Starting at the line that contains "お客様の声 (147, 2414)" and ending at the line that contains "土地探し相談 (1003, 2414)", the lines below are to be given again exactly, with nothing added.

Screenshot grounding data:
________________________________________

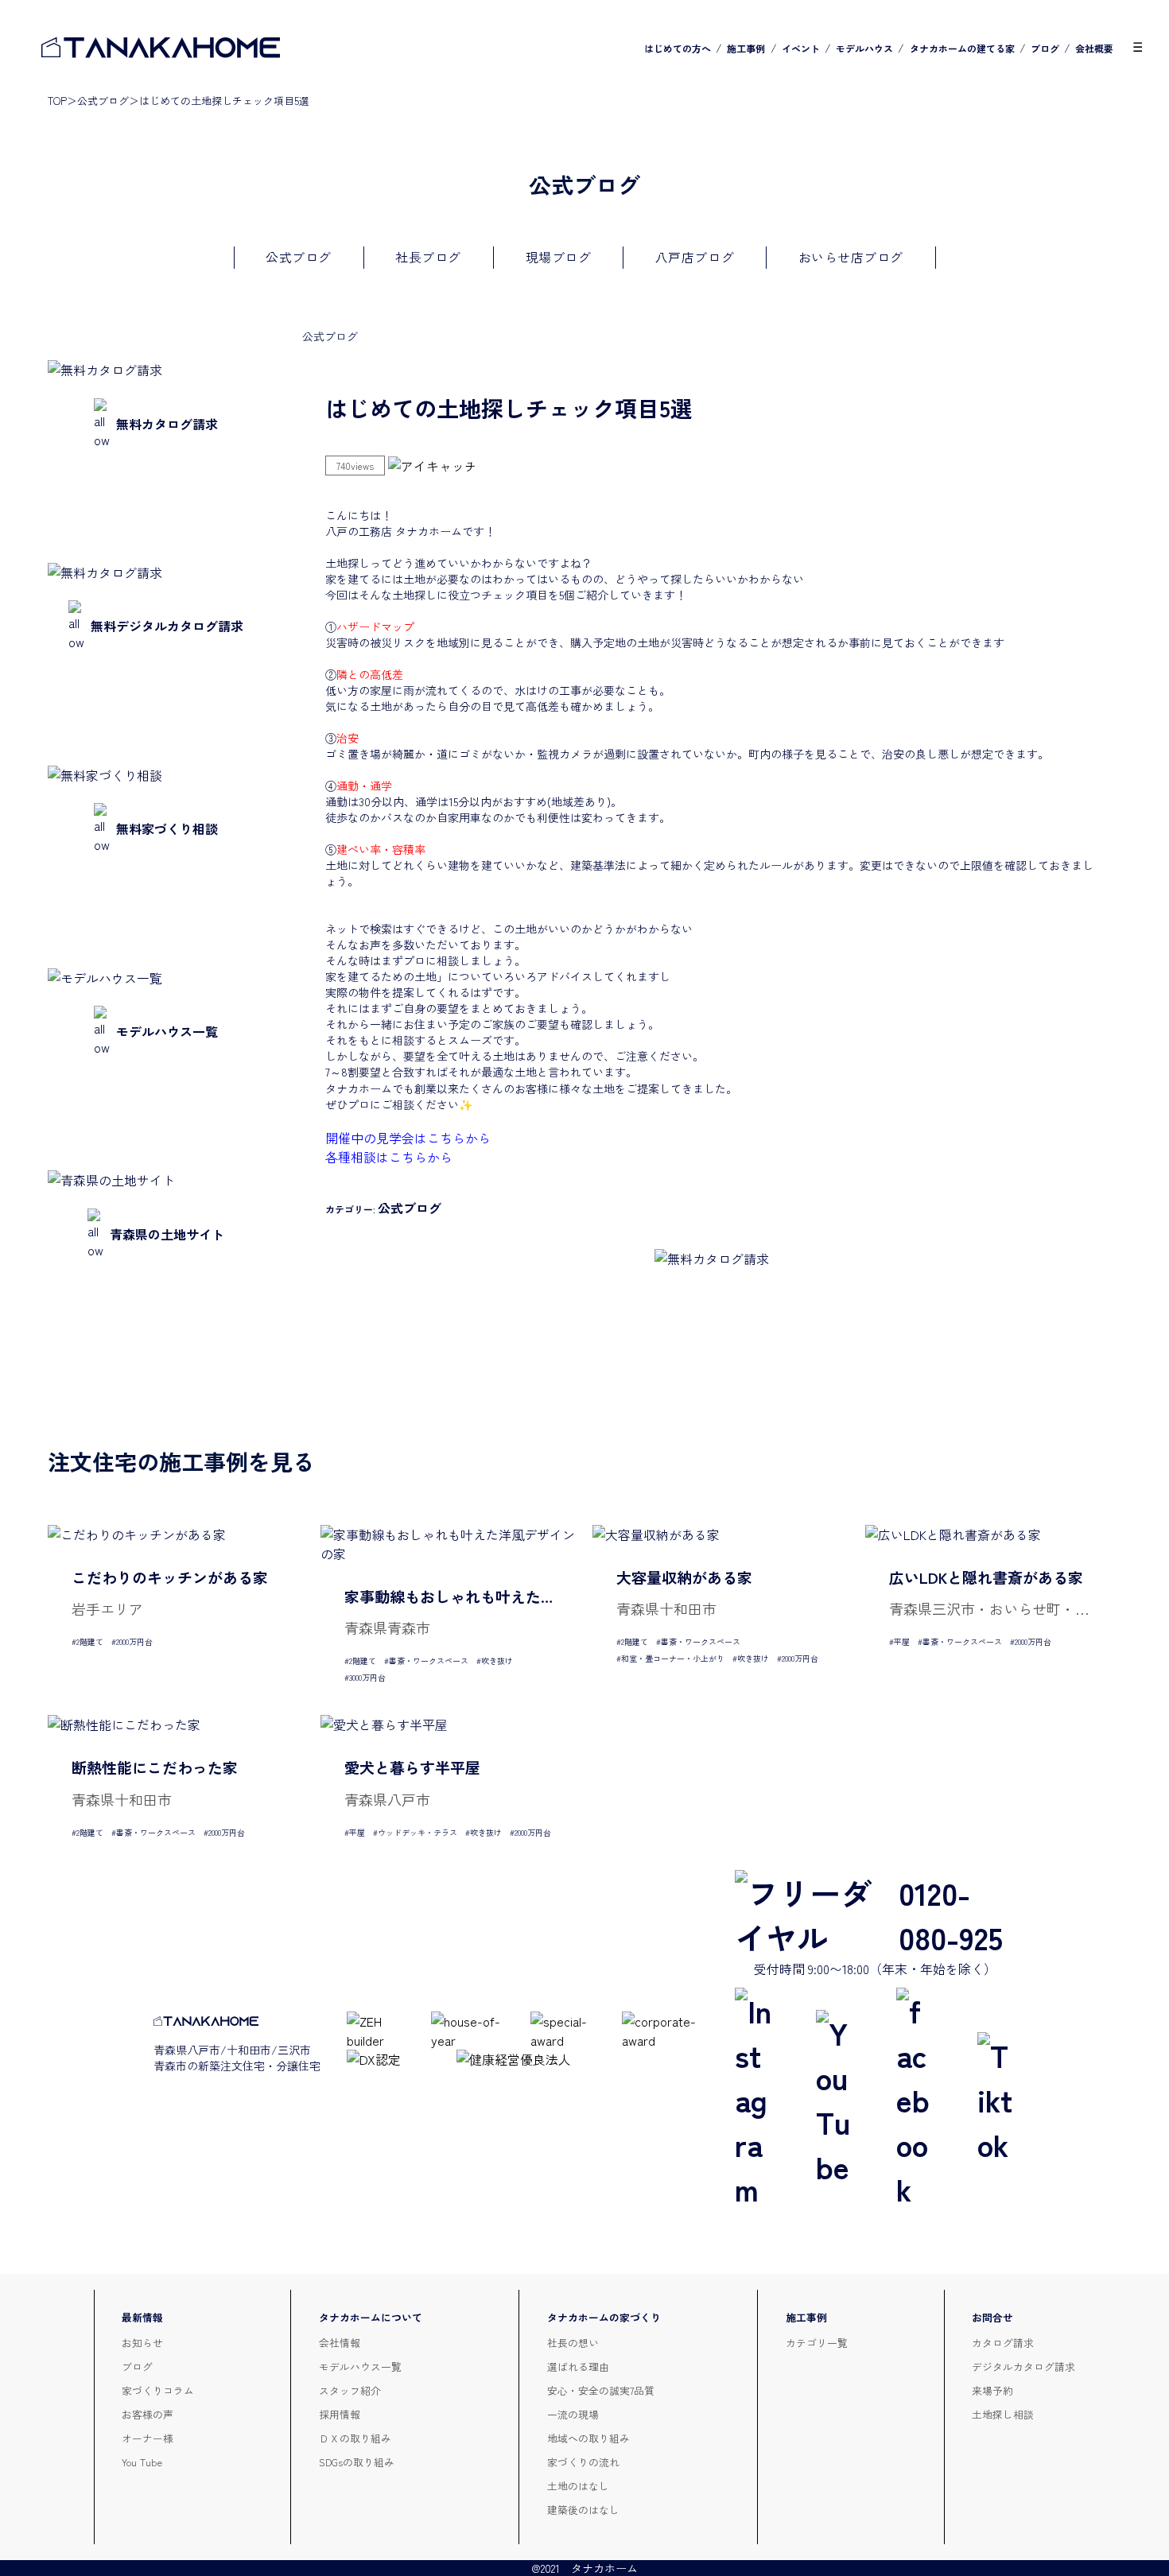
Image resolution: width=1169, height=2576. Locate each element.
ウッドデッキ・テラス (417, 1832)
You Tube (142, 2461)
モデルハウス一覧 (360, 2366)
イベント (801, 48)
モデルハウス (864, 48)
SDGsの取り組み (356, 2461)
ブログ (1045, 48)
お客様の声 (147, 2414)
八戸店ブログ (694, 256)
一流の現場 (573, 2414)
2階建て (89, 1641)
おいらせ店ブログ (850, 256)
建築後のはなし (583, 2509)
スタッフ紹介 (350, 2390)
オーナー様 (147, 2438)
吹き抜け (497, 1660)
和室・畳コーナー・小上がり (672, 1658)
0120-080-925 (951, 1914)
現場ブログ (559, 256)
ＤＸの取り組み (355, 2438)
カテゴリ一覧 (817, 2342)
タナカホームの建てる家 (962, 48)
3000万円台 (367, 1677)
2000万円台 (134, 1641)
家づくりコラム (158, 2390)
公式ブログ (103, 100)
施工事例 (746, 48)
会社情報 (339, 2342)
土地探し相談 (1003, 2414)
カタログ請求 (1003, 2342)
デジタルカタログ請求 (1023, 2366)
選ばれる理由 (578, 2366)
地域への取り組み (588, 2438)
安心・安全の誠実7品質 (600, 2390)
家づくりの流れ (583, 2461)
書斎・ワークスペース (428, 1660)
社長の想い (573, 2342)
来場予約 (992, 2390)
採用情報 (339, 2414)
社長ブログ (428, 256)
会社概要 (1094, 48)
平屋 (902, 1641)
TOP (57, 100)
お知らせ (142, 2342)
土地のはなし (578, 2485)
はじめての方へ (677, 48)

________________________________________

◆ Task answer
お客様の声 (147, 2414)
八戸店ブログ (694, 256)
一流の現場 (573, 2414)
2階建て (89, 1641)
おいらせ店ブログ (850, 256)
建築後のはなし (583, 2509)
スタッフ紹介 (350, 2390)
オーナー様 (147, 2438)
吹き抜け (497, 1660)
和室・畳コーナー・小上がり (672, 1658)
0120-080-925 (951, 1914)
現場ブログ (559, 256)
ＤＸの取り組み (355, 2438)
カテゴリ一覧 (817, 2342)
タナカホームの建てる家 (962, 48)
3000万円台 (367, 1677)
2000万円台 (134, 1641)
家づくりコラム (158, 2390)
公式ブログ (103, 100)
施工事例 (746, 48)
会社情報 (339, 2342)
土地探し相談 (1003, 2414)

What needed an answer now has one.